I made a crucial decision in not following my kin into the world of root canals, fillings and illicit affairs. Your daughters (given their several run-ins with the law) have perhaps unintentionally made the same decision and decided not to become president (at least until they've parted with the booze and slept with Jesus).

See, I'm in a quandary as what to do after I graduate. And after a great deal of reflection, I've come to view you as a father. Like you, I've made a great deal of mistakes, especially in my college years, but have since seen the proverbial light.

When I look at your concept of success, I see one that I already embrace, and hope to build upon. Like many graduating seniors, I regard success as a given and hard work (not exclusively religion) as the opium of the masses (to turn Marx upside down).

Some, even me, questioned the first part of your presidency, but you've turned it around. By surrounding yourself with hard-working neo-realists, you've effectively delegated your work so well that your office is running like a no-maintenance oil-rig off the coast of Florida.

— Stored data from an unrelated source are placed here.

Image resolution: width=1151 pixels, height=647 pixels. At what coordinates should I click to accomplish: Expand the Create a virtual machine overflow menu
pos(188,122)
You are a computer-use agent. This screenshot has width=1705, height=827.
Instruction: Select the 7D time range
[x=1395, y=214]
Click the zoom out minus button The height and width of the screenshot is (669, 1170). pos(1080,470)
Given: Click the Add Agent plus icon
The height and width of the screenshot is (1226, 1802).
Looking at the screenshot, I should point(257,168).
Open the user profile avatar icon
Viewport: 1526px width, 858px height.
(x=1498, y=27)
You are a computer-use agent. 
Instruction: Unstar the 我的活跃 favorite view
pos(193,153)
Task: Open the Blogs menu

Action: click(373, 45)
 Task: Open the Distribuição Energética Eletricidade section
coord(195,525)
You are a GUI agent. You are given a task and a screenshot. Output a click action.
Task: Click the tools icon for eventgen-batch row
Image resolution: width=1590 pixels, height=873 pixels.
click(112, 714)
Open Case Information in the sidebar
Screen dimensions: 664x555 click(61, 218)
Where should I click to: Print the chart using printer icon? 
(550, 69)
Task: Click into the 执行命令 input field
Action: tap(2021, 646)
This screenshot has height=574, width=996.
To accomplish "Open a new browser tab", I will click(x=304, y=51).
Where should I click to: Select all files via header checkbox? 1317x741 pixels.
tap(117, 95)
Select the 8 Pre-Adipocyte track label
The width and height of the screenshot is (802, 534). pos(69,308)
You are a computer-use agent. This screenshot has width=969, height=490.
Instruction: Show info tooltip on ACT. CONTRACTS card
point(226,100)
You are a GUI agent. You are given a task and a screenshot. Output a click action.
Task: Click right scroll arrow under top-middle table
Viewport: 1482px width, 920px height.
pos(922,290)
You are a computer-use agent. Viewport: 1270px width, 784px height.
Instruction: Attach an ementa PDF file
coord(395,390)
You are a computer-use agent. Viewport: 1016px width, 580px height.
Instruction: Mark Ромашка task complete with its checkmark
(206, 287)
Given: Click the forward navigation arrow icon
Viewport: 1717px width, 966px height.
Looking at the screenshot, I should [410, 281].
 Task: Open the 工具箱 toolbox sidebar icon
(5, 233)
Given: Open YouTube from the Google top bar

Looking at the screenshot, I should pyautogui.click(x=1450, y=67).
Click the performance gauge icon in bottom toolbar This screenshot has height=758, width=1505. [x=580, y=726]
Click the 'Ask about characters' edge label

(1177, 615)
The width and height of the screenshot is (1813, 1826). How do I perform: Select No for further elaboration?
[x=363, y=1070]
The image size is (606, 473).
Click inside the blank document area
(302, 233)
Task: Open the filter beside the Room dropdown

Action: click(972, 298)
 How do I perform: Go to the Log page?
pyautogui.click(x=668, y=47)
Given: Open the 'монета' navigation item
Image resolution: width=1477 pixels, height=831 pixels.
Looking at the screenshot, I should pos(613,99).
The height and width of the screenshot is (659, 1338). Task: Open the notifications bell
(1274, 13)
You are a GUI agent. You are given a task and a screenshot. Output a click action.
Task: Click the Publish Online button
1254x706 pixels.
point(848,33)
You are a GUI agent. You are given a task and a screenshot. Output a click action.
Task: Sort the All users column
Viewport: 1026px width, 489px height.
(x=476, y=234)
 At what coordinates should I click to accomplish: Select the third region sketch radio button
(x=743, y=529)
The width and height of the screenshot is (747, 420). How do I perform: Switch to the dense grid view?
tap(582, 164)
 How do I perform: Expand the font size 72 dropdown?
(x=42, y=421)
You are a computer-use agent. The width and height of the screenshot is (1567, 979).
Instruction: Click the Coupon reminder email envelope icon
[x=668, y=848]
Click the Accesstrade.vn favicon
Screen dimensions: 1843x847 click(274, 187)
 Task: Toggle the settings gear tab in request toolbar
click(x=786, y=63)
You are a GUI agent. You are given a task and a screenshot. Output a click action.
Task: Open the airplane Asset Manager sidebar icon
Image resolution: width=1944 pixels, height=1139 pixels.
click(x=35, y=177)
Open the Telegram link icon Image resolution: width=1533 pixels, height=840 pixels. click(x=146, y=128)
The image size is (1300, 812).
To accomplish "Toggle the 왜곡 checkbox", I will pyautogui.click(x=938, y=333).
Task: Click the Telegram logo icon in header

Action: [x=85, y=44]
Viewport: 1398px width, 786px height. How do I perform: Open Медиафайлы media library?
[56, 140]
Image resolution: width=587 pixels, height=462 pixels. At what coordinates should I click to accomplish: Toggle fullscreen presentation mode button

Like you, my grade point average suffered in college because (and I'll be blunt) I had a whole lot of fun, and it hasn't completely stopped yet. But I'm sure you can understand as well as anyone that a 2.0 only holds you back if you don't believe in yourself (or if your dad hasn't been the director of the CIA).

My "real" dad and I don't exactly agree on the way I see my future. You and I enjoy a more leisurely lifestyle -- SportsCenter, fishing and monthlong vacations.

Like I said, I don't want to follow my dad. You're my father now. Treat me like a son, pull some strings, speak with the dean so I don't have to join the National Guard or flip burgers. Don't you want your son to have more opportunities than you had?

I don't want to work hard, and if you and I come together on this we can make it happen.

Sincerely,

Josh

P.S. What is Jenna doing this Saturday night? I figure if you give me your blessing for Harvard, your daughter's hand couldn't be far off.